Des mesures d'instruction peuvent être ordonnées par le juge, à la
demande de tout intéressé, lorsqu'il existe un motif légitime de conserver ou
d'établir avant tout procès la
preuve des faits dont pourrait dépendre la solution d'un litige (expertise
préventive ou « in futurum » ; NCPC art. 145).
Le PDG d'une holding qui avait
cédé les actions d'une filiale de celle-ci lui appartenant avait demandé, sur
le fondement de ce texte, la nomination d'un expert afin d'évaluer le prix des
actions cédées. Il soutenait en effet avoir été victime de manœuvres dolosives
l'ayant déterminé à vendre ses actions à un prix dérisoire.

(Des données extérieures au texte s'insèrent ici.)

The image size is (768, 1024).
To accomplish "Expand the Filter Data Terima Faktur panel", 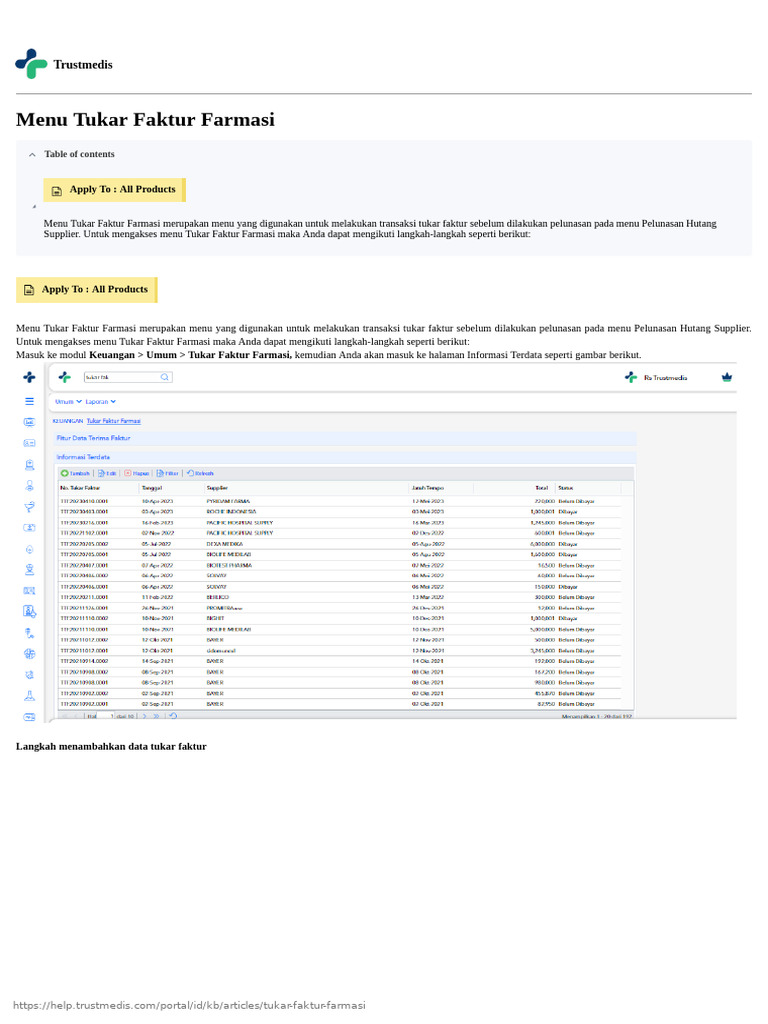I will pyautogui.click(x=345, y=438).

La cour d'appel de Paris a rejeté sa demande pour les raisons suivantes :
- l'intéressé savait avant la cession que le prix de l'action était presque vingt-cinq fois inférieur à sa valeur trois ans auparavant, de sorte qu'il ne pouvait pas invoquer ce différentiel comme motif légitime ;
- seul le fait pour lui de ne pas avoir disposé des moyens de trouver l'origine de ce différentiel pouvait légitimer sa demande. Or, en sa qualité de PDG de la holding et d'actionnaire majoritaire de la filiale, il avait eu accès à des éléments d'information suffisants pour analyser la situation ; à tout le moins, il pouvait se faire assister à cette fin avant de prendre la décision de céder les actions litigieuses ; d'ailleurs, à l'occasion de l'assemblée générale ordinaire des actionnaires de la filiale, il avait pu consulter le bilan et le compte de résultat, les rapports du conseil d'administration et du commissaire aux comptes, autant d'éléments lui ayant permis de connaître la valeur des actions au jour de la cession.

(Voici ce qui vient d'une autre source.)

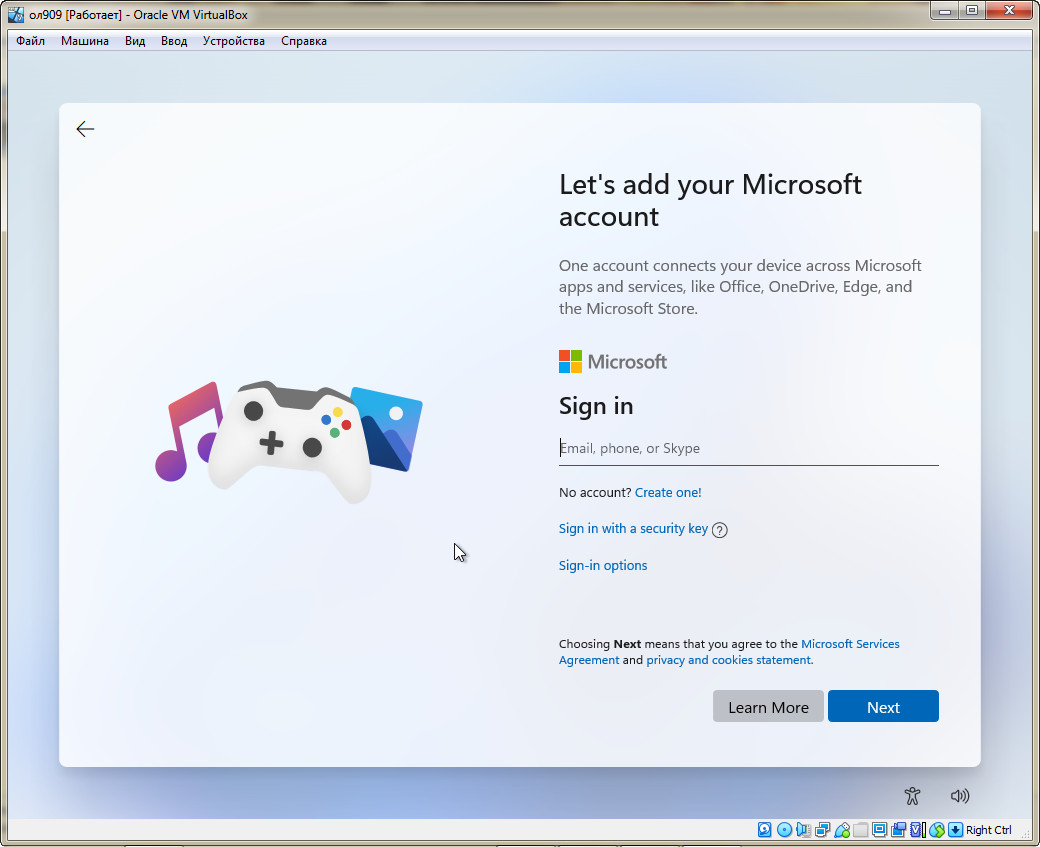Viewport: 1040px width, 847px height.
Task: Click the hard disk activity status icon
Action: (x=765, y=830)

Le dol dont s'est rendue coupable
une partie ne peut pas être invoqué par l'autre partie lorsqu'elle connaissait
ou était en mesure de connaître la situation de la société dont elle a acquis
ou cédé les parts. Dans un tel cas en effet, elle ne peut pas soutenir que le
dol l'a déterminée à donner son consentement. Cette connaissance de la
situation sociale, qui peut être déduite des modalités financières de la
cession ou, comme en l'espèce, de la qualité de la prétendue victime, ôte
également tout caractère légitime à la mise en oeuvre d'une mesure
d'instruction préventive.
CA Paris 17 novembre 2006 n°
06-7544, 14e ch. B. Bensoussan c/ Freoa.